Data lineage empowers data consumers, such as data scientists, data engineers and data analysts, to be context-aware as they perform analyses, resulting in better quality outcomes. Additionally, data stewards can see which data sets are no longer accessed or have become obsolete to retire unnecessary data, reducing risk and ensuring end users only use high-quality data. The new capabilities within Unity Catalog give businesses a complete view of the entire data lifecycle, so data leaders can understand how data is being collected, if it was updated, and the processes used.

“Governance capabilities such as data lineage are critical as we work to build the industry’s most robust lakehouse platform. Without good data lineage, it is challenging to track the business and verification processes that data-driven organisations need to succeed. Our goal is to ensure our customers can focus on insights and move toward proactive data management practices through a unified, transparent view of their entire data ecosystem,”  said Matei Zaharia, Co-Founder and Chief Technologist, Databricks.

Key features of Unity Catalog include automated run-time lineage to capture all lineage generated in Databricks, providing more accuracy and efficiency versus manually tagging data. This information is captured for tables, views, and columns to give a granular picture of upstream and downstream data flows. Additionally, lineage works across all workloads supported by Databricks including SQL, Python, R, and Scala, allowing all data personas to augment their tools with data intelligence and better insights. This includes capturing lineage for entries like notebooks, workflows, and dashboards.

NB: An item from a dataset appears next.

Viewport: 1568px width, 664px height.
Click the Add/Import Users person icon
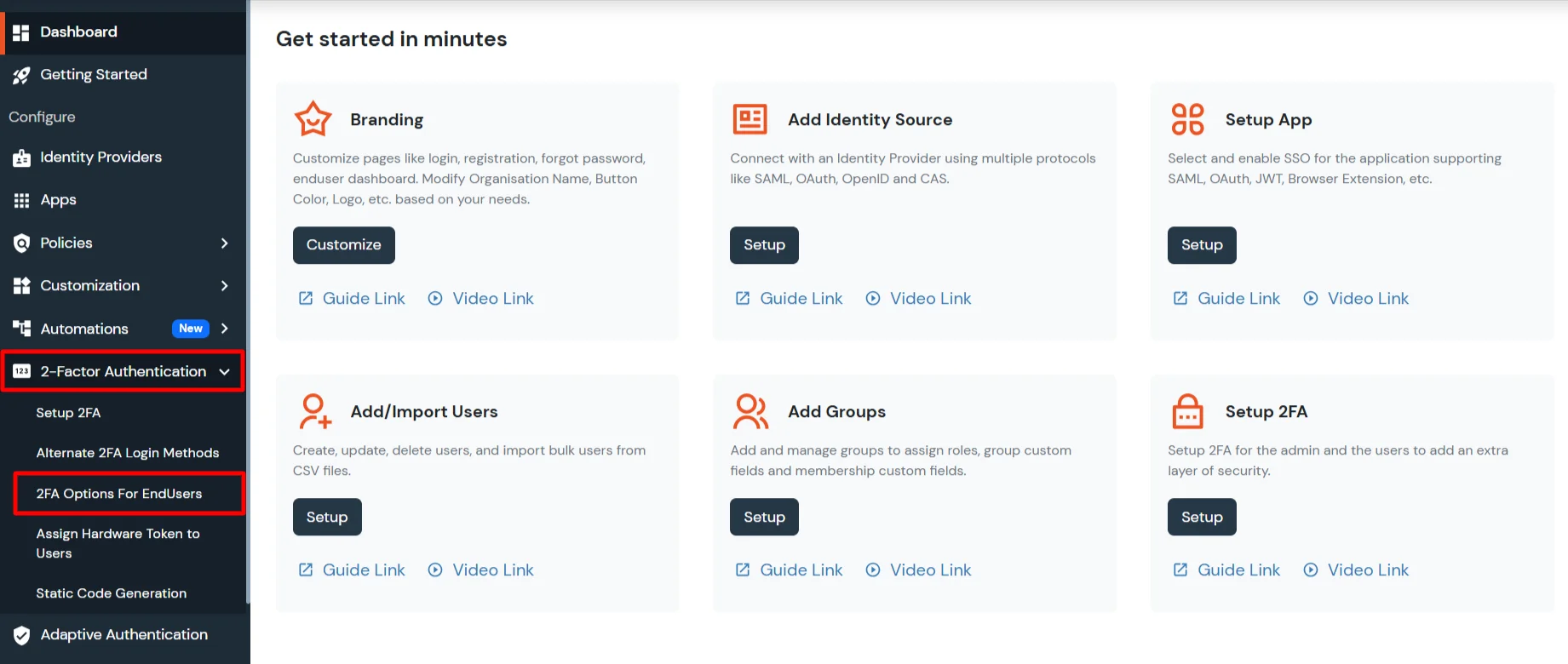(x=313, y=411)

Data lineage also helps organisations better meet compliance standards, making it easier to keep track of data flows that are subject to compliance regulations such as the General Data Protection Regulation (GDPR) or California Consumer Privacy Act (CCPA) or Health Insurance Portability and Accountability Act (HIPAA). This element of data traceability is a vital ingredient of a modern data architecture that allows customers to meet their legal requirements.